* BEGIN SOURCE TEXT *

This is an automated email from the ASF dual-hosted git repository.
bmahler pushed a commit to branch master
in repository https://gitbox.apache.org/repos/asf/mesos.git
The following commit(s) were added to refs/heads/master by this push:
new 1b59ed8e2 [cgroups2] Update `destroy` to be async more robust.
1b59ed8e2 is described below
commit 1b59ed8e22c074abc9328b22ac7ee49b9a481a86
Author: Devin Leamy <[email protected]>
AuthorDate: Wed Apr 24 11:14:20 2024 -0400
[cgroups2] Update `destroy` to be async more robust.
We were running into an inconsistent issue with `cgroups2::destroy`.
`cgroups2::destroy` would fail with EBUSY when removing cgroups with
`rmdir`.
The error was being caused because some processes had not been killed
when `rmdir` was called on their cgroup; a cgroup with processes
cannot be destroyed.

* END SOURCE TEXT *
* BEGIN SUPPLIED MATERIAL *

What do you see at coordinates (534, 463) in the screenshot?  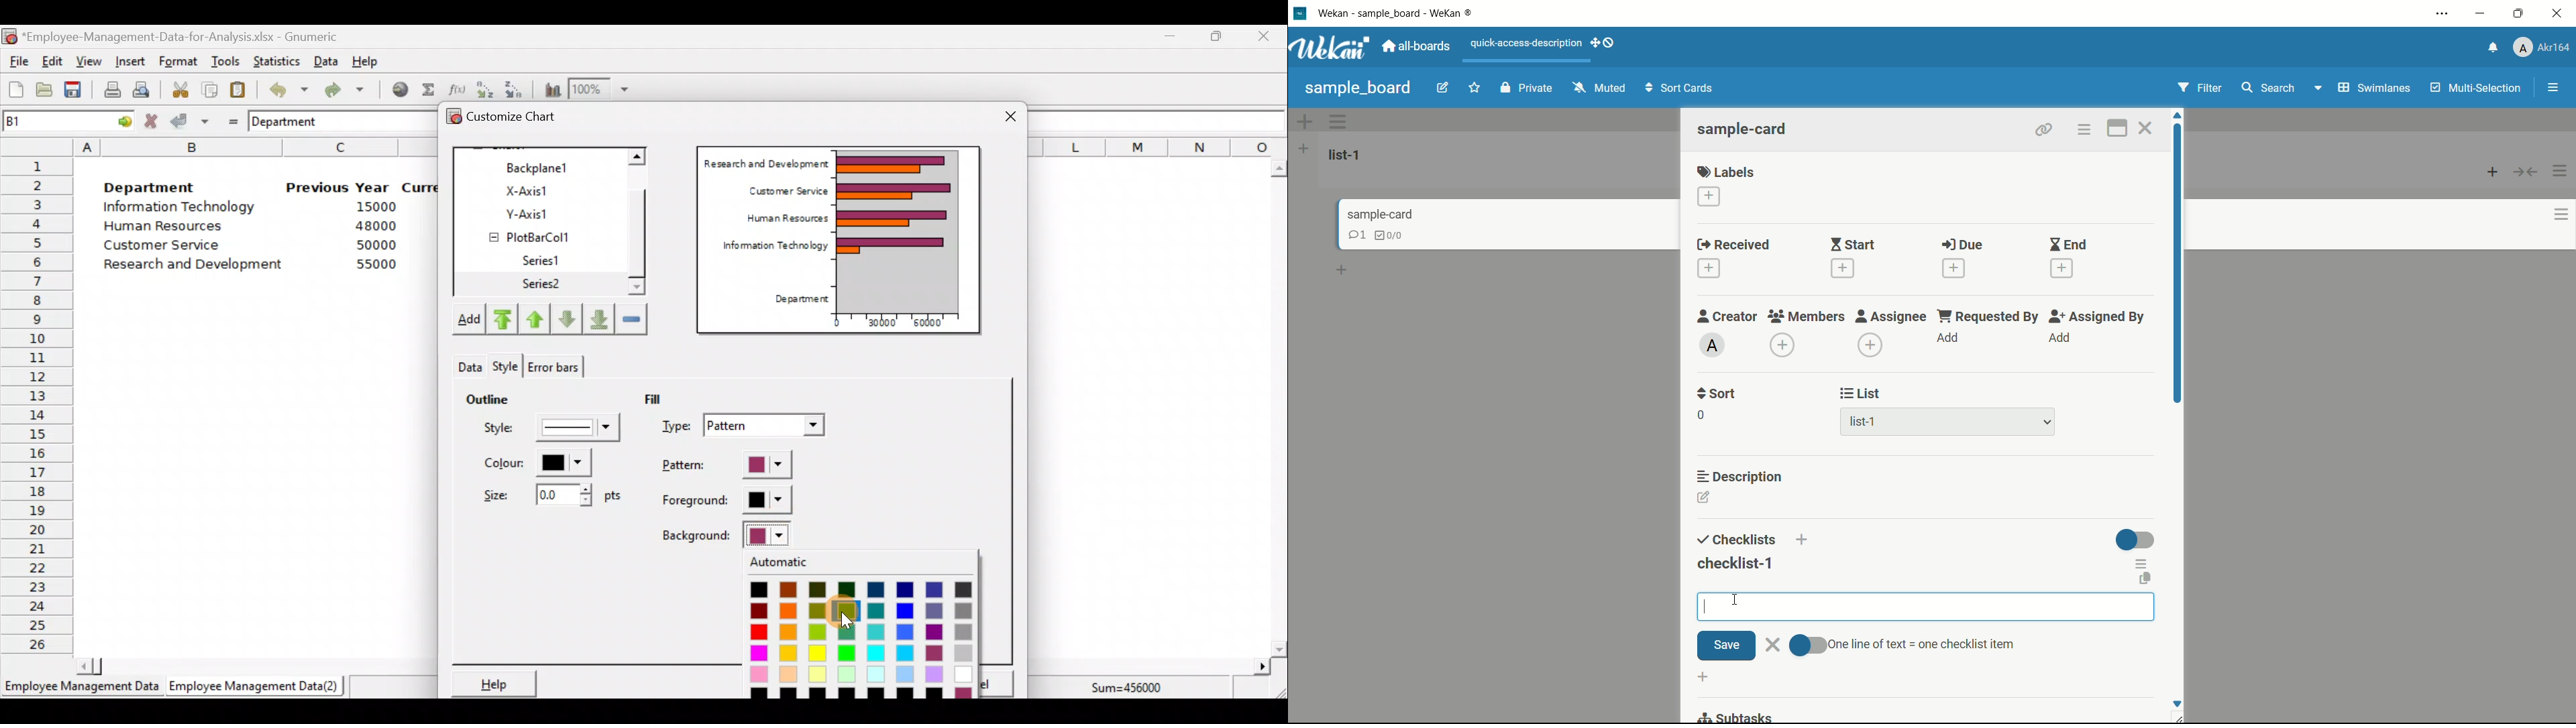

* END SUPPLIED MATERIAL *

#### JOBS
[1] List every distinct term shown in backticks in the commit email.
[2] Echo the commit email between "The error was" and "cannot be destroyed.", inclusive.
[3] According to the commit email, why did `cgroups2::destroy` fail with EBUSY?
The material shown here is separate from the commit email.

#### SOLUTIONS TO EACH TASK
[1]
destroy
cgroups2::destroy
rmdir

[2]
The error was being caused because some processes had not been killed
when `rmdir` was called on their cgroup; a cgroup with processes
cannot be destroyed.

[3] Some processes had not been killed yet when `rmdir` was called on their cgroup. A cgroup that still has processes in it cannot be destroyed.